Suspect charged in woman's 1991 Minneapolis murder

A Crystal, Minnesota man is now charged in the 1991 murder of 20-year-old Belinda Thompson in Minneapolis. 

On Dec. 19, 1991, police found Thompson’s body in her apartment on the 2800 block of Grand Avenue South. She had been stabbed in 11 times in the front and back.

Donald Jenkins Jr., 56, was arrested Tuesday following DNA testing by the Minnesota Bureau of Criminal Apprehension and an interview with police, in which he admitted to killing Thompson. He was charged on Thursday with second-degree murder. 

Jenkins was an acquaintance of Thompson’s boyfriend at the time of the murder. Police interviewed him as a possible suspect during the initial investigation in 1991, but the case went cold a year later, according to the charges. 

In 2008, homicide detectives submitted evidence to the BCA for DNA testing, which had previously not been possible. The evidence included a wet and bloody washrag found in the bathroom of Thompson’s apartment after the murder. 

In 2010, Jenkins was extradited for Louisiana to Minnesota to provide a DNA sample for comparison, which officers obtained with a search warrant. They also interviewed him regarding Thompson’s murder, but he denied ever being inside her apartment. He later claimed to have once used a washrag to wipe his knuckle, which he had cut while working on a vehicle at the victim’s apartment. 

The DNA testing conducted in 2010 and additional testing in 2018 found both Jenkins’ and Thompson’s DNA may be present in the blood on the washrag. 

"Certainly it can provide a good starting point if you're going to reopen an old case, to start with, what were the forensics at the time and what are the forensic capabilities now?" asked Christine Funk, a forensic science consultant. "Can we do something now we couldn't have 10, 20, 30 years ago?"

Funk warns, however, that DNA doesn't always seal the deal in a case. 

"You need good old fashioned police work," Funk said. "You need both the prosecution and the defense to separately analyze the evidence and frequently these cases go to jury trial and juries need to evaluate what is the significance of this evidence." 

Police interviewed Jenkins again on Tuesday. During the interview, he admitted to being in Thompson’s apartment and stabbing her. He said he killed Thompson because he thought her boyfriend would kill him for coming over to the apartment alone. He added that he was “chasing dope” when he went to the apartment and did not think anyone would be home. 

Jenkins said he has felt bad about Thompson’s murder for years and wished he could make it right.

ENTRIES PROVIDED —
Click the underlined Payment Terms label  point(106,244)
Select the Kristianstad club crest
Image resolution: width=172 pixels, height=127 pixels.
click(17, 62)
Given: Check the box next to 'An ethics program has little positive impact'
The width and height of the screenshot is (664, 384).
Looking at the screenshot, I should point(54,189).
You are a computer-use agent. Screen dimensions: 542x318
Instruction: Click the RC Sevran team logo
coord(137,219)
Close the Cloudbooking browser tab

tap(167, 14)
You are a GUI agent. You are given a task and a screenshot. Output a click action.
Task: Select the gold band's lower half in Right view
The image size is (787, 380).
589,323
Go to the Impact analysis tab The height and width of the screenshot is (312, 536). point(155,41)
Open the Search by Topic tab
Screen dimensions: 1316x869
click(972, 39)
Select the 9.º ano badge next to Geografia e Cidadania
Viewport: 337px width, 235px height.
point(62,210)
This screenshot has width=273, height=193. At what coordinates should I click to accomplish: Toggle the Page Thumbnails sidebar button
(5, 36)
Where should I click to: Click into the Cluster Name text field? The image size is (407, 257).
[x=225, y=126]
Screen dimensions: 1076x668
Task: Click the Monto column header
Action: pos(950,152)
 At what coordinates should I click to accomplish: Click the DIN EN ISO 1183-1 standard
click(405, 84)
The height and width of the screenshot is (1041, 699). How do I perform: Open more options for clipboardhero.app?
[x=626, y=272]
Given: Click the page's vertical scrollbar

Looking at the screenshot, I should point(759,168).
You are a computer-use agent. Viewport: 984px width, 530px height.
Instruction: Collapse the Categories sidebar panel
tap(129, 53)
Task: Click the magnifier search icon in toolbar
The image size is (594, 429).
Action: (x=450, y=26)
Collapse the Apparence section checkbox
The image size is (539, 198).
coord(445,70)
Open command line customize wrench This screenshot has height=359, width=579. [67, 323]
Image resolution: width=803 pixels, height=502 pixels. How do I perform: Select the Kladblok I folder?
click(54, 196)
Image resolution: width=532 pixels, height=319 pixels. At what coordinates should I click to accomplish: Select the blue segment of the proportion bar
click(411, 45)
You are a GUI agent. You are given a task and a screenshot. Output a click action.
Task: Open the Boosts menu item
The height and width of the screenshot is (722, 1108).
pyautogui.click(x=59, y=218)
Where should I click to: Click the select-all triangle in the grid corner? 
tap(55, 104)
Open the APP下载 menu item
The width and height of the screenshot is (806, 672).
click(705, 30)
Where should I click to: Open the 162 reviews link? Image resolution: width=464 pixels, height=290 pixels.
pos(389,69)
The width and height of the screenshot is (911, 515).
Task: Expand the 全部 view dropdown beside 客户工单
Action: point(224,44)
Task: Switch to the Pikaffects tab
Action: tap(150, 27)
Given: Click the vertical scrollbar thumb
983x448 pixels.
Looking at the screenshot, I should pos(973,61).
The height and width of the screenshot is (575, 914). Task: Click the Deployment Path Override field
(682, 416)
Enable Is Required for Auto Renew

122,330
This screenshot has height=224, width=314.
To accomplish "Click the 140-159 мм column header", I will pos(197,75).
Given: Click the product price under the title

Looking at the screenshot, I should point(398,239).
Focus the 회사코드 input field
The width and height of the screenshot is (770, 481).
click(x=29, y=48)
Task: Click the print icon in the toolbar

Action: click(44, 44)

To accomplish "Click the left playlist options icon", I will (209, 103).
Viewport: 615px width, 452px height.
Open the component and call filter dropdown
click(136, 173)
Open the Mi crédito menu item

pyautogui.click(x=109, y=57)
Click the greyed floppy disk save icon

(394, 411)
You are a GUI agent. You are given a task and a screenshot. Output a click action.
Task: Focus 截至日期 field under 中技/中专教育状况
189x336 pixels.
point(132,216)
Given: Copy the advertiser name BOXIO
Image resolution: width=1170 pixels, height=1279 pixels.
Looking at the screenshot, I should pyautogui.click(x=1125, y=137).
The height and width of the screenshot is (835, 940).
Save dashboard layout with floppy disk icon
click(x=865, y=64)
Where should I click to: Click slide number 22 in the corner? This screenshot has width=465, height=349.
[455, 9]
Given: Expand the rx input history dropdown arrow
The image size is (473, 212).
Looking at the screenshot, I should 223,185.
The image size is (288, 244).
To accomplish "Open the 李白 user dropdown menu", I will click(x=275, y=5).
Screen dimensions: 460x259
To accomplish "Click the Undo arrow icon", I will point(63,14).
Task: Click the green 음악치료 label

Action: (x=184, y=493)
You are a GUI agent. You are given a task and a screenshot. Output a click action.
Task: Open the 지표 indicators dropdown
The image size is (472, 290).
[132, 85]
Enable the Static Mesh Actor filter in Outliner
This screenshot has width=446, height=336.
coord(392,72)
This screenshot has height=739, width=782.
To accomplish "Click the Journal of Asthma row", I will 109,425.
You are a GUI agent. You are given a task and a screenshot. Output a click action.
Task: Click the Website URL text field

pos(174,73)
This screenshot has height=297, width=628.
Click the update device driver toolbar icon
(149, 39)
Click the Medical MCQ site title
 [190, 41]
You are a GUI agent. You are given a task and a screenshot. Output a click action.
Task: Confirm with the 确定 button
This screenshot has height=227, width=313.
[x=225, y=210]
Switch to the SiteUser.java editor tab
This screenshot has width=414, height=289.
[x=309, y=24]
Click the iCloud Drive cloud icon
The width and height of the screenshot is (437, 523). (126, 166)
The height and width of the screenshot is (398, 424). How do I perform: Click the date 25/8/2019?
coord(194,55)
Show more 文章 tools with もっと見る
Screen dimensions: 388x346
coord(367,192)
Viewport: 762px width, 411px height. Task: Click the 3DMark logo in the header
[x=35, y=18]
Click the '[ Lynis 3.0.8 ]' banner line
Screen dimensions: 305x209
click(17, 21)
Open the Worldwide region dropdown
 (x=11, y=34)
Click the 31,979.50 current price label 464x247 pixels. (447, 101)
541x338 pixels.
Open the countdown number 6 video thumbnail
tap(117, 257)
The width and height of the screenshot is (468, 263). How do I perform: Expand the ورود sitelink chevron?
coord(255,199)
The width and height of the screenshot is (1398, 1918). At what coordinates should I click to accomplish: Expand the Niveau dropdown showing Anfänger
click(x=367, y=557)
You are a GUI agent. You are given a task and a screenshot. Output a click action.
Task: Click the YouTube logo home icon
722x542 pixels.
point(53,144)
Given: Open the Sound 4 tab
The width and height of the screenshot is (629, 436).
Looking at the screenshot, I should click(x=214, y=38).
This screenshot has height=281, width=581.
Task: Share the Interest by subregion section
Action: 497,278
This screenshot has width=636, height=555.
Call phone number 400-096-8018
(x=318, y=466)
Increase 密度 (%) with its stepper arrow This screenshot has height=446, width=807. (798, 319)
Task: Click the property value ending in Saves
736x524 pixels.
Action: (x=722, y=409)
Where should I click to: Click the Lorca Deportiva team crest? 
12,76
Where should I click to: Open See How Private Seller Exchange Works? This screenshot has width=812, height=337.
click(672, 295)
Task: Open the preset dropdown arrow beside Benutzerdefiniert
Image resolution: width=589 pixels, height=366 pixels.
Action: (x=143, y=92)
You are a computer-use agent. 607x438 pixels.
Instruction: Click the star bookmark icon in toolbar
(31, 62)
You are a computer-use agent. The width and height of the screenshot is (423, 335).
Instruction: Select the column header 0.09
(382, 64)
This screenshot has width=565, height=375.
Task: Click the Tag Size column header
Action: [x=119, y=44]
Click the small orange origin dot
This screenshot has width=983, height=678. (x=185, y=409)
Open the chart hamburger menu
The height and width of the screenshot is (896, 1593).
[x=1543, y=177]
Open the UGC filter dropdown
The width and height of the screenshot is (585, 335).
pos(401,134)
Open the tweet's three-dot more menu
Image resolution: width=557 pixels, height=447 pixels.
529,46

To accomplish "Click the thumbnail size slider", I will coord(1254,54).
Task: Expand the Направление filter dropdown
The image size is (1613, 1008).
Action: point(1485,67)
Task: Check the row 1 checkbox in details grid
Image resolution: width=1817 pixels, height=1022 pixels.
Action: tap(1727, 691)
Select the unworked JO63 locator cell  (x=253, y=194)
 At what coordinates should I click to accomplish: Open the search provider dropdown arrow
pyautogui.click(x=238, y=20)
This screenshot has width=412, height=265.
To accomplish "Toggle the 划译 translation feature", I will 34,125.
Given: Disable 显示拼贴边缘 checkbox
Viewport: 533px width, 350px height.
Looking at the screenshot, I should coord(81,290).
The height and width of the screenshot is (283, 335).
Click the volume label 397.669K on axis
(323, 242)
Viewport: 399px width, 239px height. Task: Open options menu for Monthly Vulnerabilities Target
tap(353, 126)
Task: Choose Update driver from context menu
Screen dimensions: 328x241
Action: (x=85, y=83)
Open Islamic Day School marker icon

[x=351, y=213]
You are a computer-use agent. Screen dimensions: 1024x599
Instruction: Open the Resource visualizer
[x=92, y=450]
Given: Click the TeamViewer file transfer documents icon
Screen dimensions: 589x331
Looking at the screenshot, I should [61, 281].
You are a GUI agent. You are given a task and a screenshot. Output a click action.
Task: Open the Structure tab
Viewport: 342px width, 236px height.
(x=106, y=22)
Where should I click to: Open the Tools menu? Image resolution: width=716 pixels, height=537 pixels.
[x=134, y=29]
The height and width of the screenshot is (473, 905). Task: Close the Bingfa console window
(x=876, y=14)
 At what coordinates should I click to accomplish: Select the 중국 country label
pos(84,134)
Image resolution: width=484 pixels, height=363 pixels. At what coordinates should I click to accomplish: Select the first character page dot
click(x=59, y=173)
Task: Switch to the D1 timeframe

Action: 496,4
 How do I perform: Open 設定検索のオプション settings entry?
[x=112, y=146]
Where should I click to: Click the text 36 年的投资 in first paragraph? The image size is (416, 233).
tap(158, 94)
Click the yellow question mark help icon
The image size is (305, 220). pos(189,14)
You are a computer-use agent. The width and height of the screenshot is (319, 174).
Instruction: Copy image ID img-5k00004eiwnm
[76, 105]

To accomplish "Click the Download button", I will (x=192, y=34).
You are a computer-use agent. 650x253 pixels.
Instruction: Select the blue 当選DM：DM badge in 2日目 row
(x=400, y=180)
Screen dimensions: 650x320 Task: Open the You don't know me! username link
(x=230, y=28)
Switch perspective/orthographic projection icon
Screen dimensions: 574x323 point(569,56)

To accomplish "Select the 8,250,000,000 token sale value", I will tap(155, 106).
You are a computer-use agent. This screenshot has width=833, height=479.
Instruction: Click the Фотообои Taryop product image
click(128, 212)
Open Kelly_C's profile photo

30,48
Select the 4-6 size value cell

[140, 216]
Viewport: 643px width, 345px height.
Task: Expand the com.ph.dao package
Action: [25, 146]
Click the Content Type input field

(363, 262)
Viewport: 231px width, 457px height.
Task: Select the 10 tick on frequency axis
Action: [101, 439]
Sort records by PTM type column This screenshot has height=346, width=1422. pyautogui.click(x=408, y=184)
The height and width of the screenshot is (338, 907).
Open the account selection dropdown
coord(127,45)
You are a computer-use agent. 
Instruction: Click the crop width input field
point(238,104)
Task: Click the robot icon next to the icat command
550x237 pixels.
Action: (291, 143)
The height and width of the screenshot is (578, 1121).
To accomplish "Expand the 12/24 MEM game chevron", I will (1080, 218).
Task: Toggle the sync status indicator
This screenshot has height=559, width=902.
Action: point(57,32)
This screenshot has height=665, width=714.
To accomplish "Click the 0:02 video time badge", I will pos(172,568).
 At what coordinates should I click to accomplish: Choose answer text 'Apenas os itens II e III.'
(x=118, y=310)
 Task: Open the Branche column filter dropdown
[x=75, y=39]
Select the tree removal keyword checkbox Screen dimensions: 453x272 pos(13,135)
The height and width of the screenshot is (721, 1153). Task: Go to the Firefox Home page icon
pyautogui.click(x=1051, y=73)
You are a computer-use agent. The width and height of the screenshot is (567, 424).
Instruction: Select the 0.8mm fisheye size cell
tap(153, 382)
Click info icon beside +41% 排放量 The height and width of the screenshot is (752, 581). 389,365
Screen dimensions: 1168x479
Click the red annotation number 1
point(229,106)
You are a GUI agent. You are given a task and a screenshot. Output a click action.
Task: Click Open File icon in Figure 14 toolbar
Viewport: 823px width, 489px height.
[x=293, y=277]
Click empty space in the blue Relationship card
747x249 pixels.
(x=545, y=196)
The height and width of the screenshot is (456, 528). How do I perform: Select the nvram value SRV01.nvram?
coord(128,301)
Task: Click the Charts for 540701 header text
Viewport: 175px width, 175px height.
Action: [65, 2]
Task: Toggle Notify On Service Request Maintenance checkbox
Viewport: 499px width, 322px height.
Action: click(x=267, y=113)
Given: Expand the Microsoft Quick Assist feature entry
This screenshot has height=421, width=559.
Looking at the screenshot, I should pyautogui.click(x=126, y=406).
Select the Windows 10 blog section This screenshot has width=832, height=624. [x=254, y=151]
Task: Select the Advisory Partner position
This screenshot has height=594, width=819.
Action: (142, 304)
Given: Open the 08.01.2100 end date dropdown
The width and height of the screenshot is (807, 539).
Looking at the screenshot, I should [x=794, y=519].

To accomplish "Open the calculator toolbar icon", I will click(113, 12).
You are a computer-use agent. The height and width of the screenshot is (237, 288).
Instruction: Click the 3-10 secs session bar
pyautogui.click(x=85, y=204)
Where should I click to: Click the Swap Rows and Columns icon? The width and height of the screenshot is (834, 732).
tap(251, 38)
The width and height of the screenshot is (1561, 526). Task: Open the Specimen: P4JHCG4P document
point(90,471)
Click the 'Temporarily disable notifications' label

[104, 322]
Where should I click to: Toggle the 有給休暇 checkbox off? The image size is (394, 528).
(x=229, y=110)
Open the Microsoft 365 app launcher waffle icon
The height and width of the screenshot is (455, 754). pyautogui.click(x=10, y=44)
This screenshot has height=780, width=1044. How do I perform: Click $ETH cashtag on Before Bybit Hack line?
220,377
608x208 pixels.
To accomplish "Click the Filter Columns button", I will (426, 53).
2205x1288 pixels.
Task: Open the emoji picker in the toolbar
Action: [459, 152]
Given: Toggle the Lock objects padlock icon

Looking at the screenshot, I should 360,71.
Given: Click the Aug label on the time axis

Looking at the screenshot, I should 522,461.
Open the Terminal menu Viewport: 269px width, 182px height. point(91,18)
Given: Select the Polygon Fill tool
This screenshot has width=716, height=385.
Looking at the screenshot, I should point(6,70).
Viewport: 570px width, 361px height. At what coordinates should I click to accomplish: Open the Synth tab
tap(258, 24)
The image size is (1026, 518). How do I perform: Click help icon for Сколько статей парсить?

WORK TO BE COMPLETED — In the article on the 1991 Minneapolis murder, what charge was filed against Donald Jenkins Jr. on Thursday?

REPLY TO THE TASK — Second-degree murder.